>> begin

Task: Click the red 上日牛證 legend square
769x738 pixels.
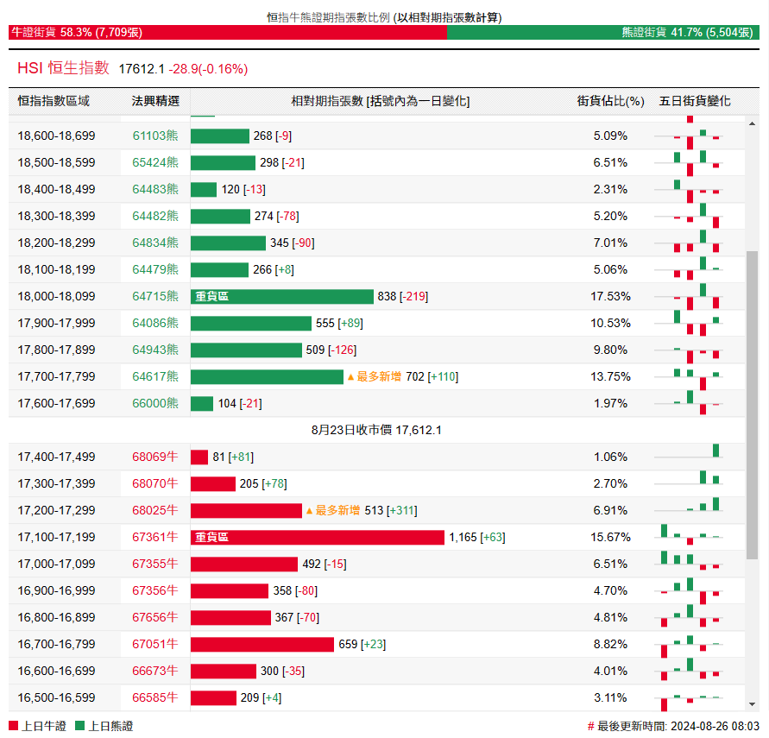Action: point(13,727)
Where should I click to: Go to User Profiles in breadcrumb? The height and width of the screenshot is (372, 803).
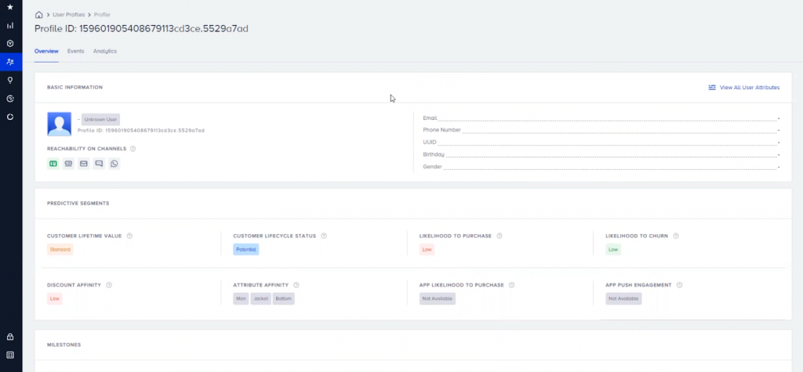coord(68,15)
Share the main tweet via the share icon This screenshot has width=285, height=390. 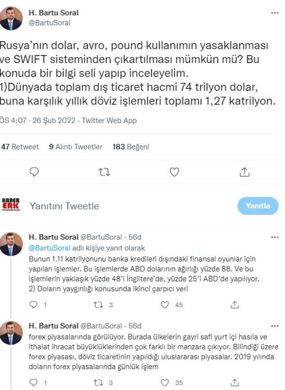[x=244, y=172]
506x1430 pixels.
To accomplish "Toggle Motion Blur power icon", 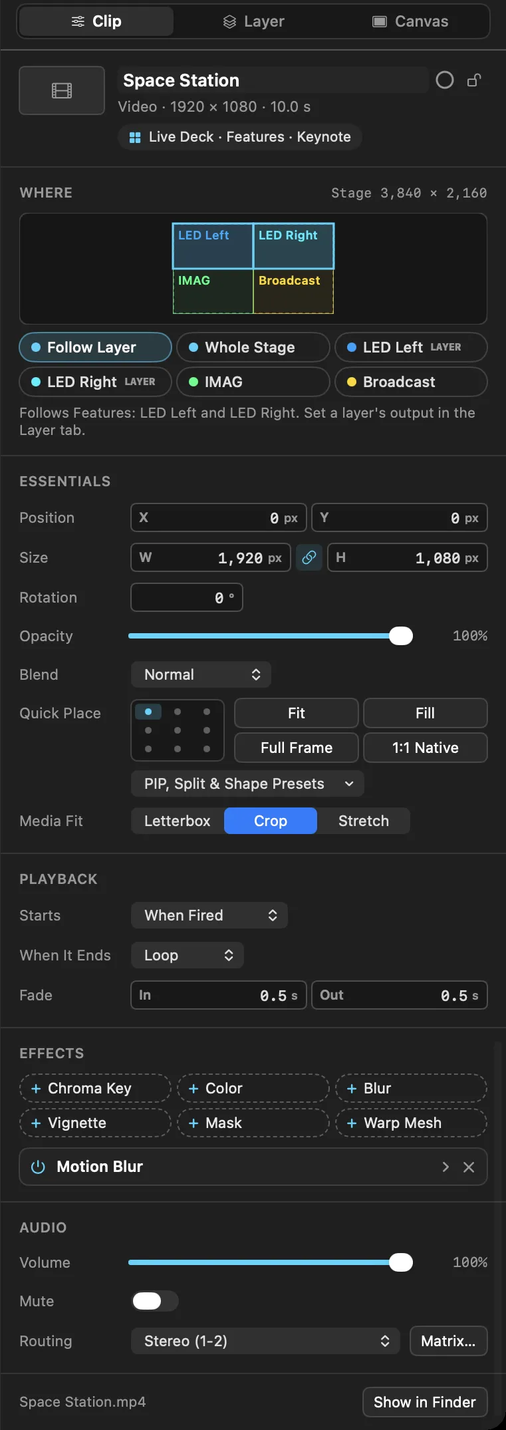I will pyautogui.click(x=39, y=1167).
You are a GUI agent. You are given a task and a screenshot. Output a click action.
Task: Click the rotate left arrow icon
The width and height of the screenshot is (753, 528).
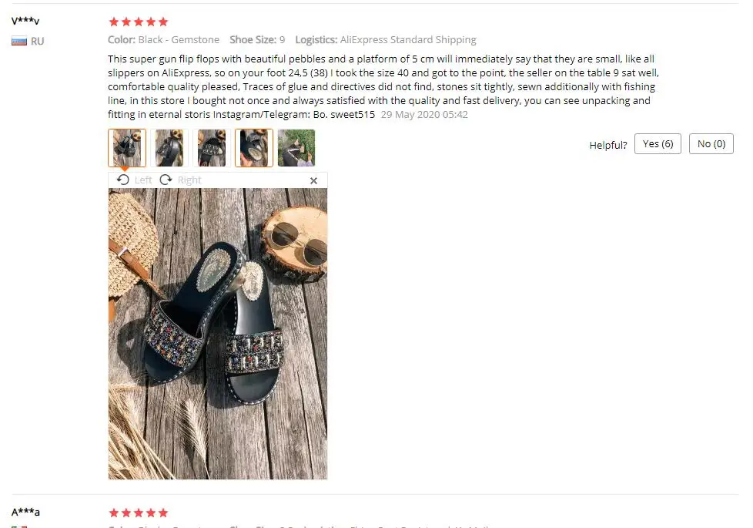point(123,180)
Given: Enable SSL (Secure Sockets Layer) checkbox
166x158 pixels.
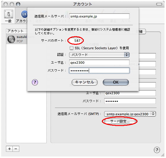Looking at the screenshot, I should click(x=72, y=48).
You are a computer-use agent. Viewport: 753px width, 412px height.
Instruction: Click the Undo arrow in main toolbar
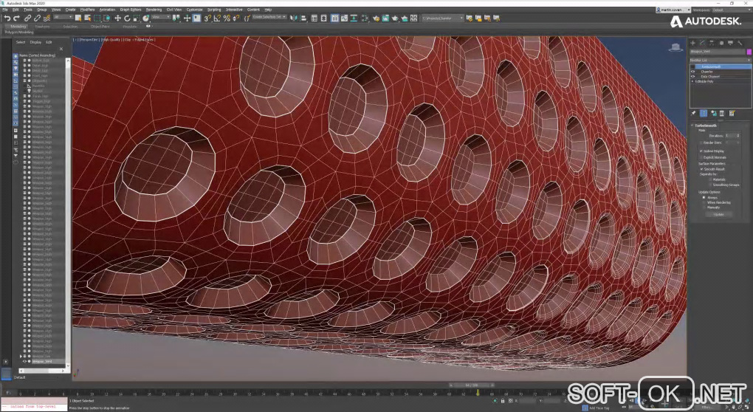[x=7, y=18]
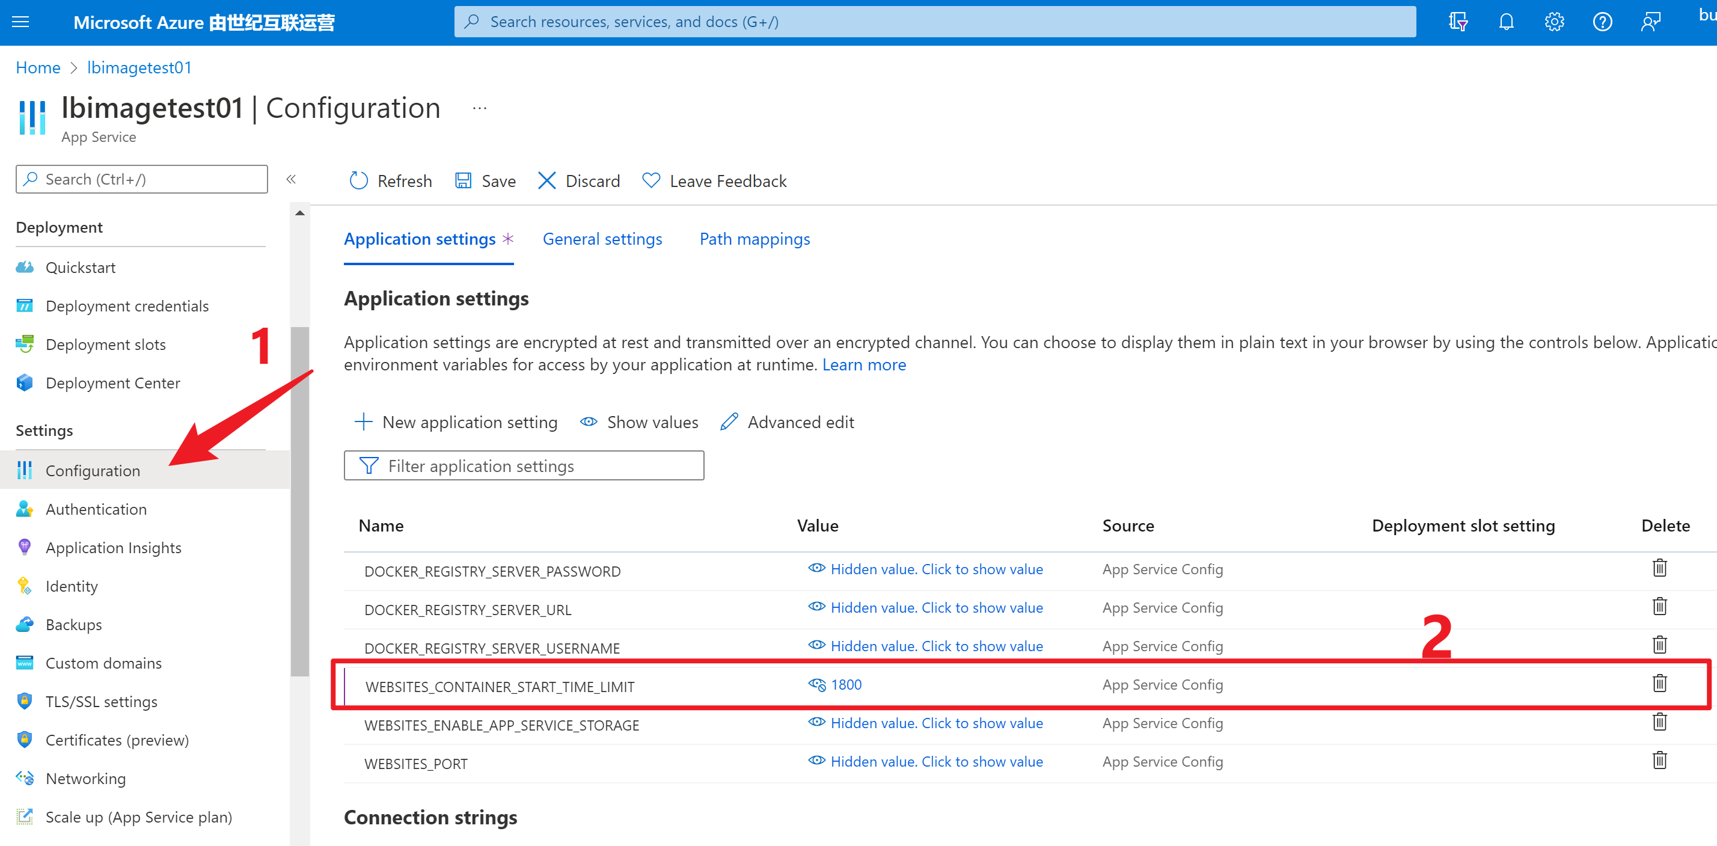This screenshot has height=846, width=1717.
Task: Delete the WEBSITES_CONTAINER_START_TIME_LIMIT setting
Action: pyautogui.click(x=1659, y=683)
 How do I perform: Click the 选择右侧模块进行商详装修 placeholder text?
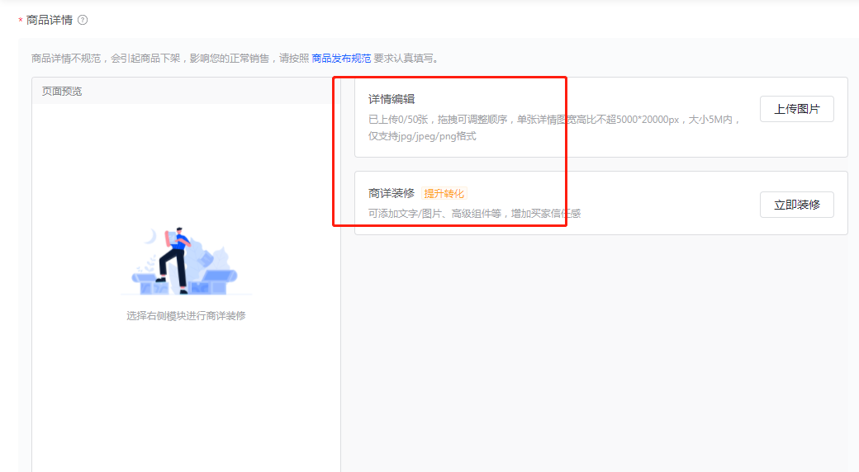(x=186, y=316)
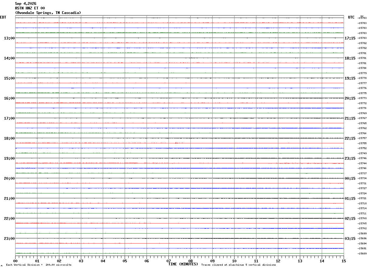Image resolution: width=368 pixels, height=269 pixels.
Task: Click the Sep 4,2026 date header
Action: 26,4
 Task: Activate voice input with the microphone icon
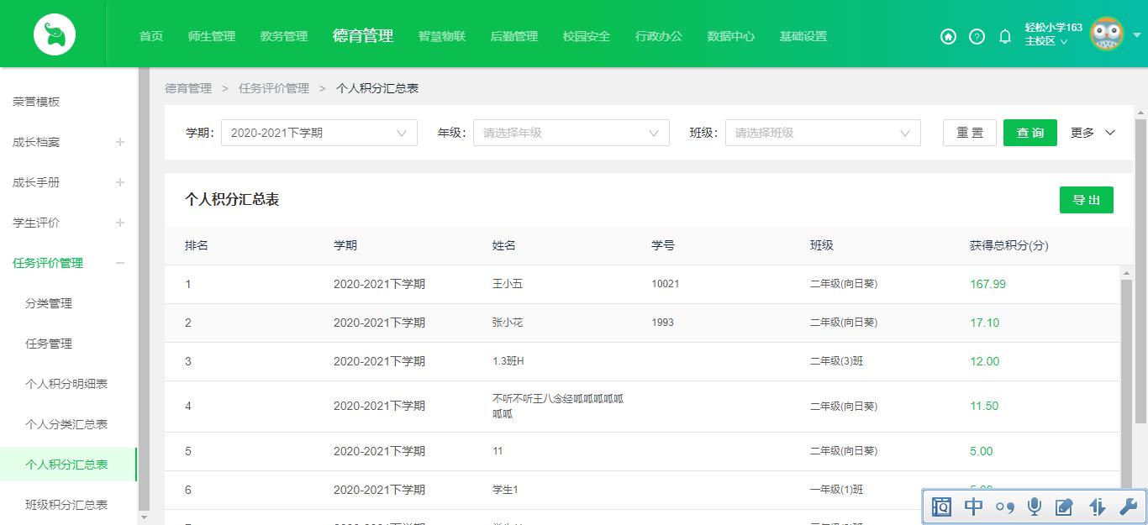[x=1034, y=507]
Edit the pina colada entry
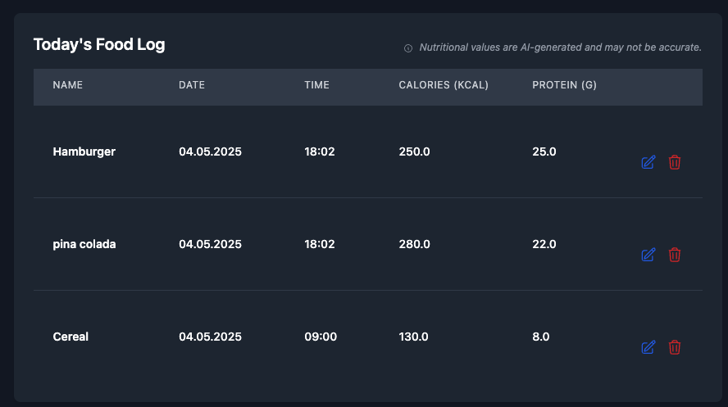728x407 pixels. (x=648, y=255)
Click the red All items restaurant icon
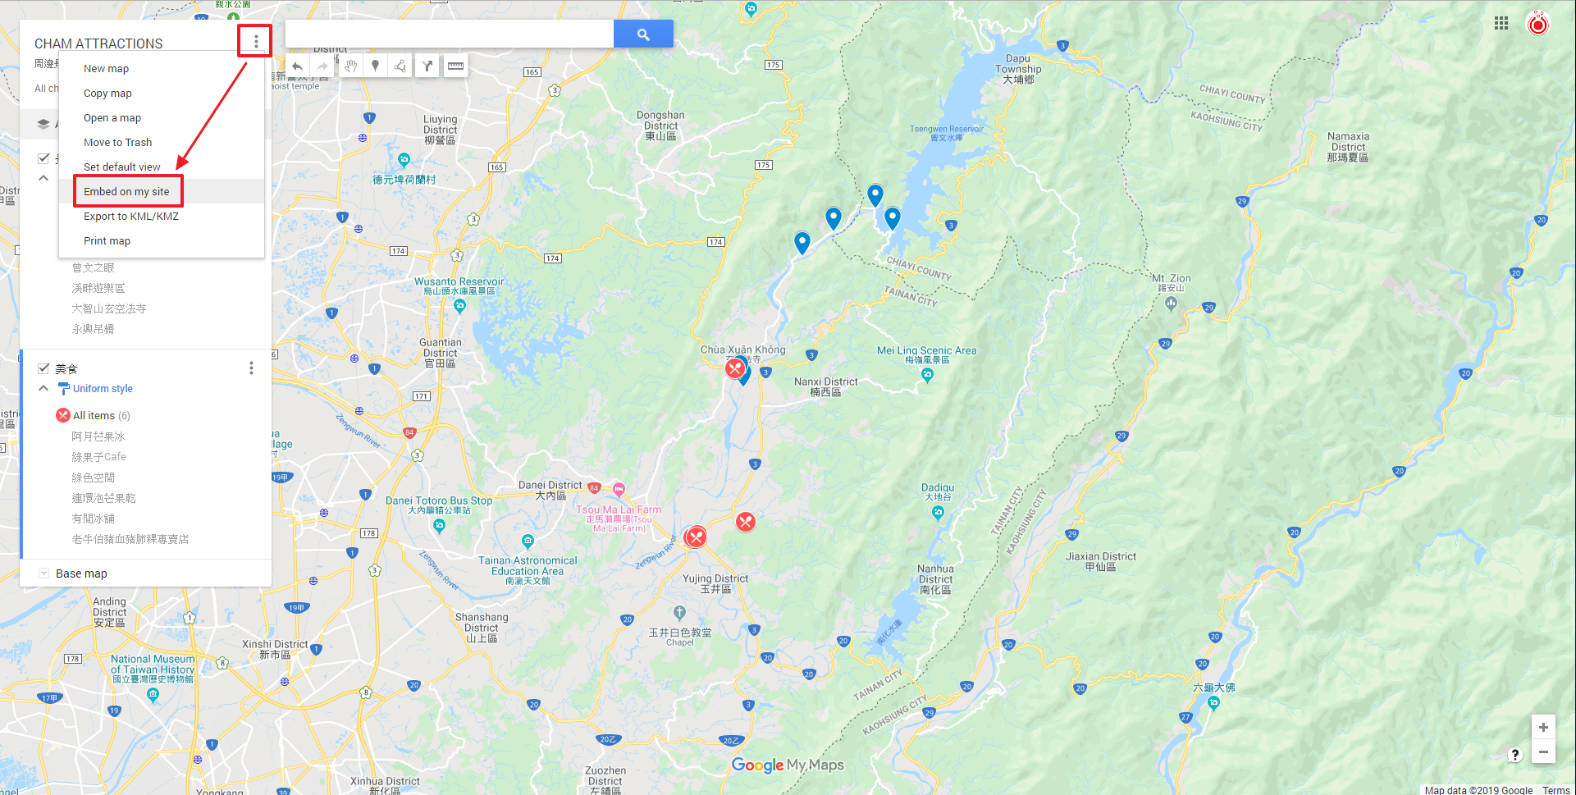1576x795 pixels. coord(63,415)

>> end

_DIRECTIVE:_
Rewrite everything from the start of the listing down to the line containing "coord(68,15)", changing "breadcrumb" to "navigation trail" and leaving all else unchanged. Leave the pictures out of the answer.

_WRITTEN SOLUTION:_
Task: Click the red 上日牛證 legend square
769x738 pixels.
Action: point(13,727)
Where should I click to: Go to User Profiles in navigation trail? The height and width of the screenshot is (372, 803).
coord(68,15)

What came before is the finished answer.